(Saved entries)
────────────────────────────────────────

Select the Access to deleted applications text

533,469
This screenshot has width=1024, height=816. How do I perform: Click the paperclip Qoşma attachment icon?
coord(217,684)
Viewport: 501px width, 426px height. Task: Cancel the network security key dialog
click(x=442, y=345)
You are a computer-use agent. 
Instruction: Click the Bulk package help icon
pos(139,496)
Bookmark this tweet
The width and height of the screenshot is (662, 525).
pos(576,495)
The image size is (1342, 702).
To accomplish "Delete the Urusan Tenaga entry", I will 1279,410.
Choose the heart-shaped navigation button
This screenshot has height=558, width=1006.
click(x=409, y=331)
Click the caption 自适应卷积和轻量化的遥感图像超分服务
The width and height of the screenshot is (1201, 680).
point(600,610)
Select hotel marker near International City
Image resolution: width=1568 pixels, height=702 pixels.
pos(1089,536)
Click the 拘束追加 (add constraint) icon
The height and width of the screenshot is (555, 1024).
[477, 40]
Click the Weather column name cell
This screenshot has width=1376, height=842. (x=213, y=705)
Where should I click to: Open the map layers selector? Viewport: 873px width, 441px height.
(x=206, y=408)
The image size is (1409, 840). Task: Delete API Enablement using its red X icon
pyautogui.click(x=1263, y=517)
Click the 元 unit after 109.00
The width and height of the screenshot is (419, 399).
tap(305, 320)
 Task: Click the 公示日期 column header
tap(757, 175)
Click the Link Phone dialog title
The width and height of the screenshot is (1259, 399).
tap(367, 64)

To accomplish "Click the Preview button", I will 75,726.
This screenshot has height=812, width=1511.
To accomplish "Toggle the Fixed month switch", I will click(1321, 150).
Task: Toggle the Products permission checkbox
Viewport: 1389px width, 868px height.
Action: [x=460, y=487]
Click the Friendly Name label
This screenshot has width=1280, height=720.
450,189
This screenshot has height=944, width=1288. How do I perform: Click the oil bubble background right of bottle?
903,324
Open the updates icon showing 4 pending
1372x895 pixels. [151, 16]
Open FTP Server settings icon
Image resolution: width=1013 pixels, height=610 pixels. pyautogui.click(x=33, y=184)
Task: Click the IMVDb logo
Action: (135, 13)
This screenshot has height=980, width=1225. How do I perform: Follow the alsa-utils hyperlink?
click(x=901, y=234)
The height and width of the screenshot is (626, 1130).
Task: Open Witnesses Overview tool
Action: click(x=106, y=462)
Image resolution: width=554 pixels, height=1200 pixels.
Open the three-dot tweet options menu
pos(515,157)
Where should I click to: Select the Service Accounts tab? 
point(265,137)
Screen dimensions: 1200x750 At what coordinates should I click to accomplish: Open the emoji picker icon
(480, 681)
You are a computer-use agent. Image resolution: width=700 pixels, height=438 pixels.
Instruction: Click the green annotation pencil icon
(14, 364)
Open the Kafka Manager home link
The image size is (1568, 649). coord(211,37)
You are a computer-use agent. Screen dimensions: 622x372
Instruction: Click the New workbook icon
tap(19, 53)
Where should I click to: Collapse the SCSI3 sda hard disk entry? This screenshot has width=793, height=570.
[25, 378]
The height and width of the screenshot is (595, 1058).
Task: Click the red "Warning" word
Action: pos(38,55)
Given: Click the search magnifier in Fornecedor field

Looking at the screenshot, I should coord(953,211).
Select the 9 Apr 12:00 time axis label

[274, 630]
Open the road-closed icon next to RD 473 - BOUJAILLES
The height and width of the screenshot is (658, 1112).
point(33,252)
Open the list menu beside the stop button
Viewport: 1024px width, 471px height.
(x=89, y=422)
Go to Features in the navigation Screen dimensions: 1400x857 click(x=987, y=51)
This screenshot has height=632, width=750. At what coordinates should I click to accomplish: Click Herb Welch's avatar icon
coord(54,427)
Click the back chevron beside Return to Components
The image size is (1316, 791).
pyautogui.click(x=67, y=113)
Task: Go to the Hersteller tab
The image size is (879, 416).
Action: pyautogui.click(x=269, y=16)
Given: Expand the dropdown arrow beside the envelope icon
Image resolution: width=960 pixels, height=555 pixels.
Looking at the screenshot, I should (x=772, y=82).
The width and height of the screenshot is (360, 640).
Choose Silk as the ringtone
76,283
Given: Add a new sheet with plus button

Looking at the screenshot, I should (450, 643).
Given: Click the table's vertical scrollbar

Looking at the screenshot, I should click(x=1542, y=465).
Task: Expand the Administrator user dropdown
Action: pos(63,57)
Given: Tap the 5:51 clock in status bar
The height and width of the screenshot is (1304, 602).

────────────────────────────────────────

### Exercise goal
Look above and repeat, character for character, the lines from the first one to the line with "The image size is (1342, 702).", counting both.

### Expected answer
Select the Access to deleted applications text

533,469
This screenshot has width=1024, height=816. How do I perform: Click the paperclip Qoşma attachment icon?
coord(217,684)
Viewport: 501px width, 426px height. Task: Cancel the network security key dialog
click(x=442, y=345)
You are a computer-use agent. 
Instruction: Click the Bulk package help icon
pos(139,496)
Bookmark this tweet
The width and height of the screenshot is (662, 525).
pos(576,495)
The image size is (1342, 702).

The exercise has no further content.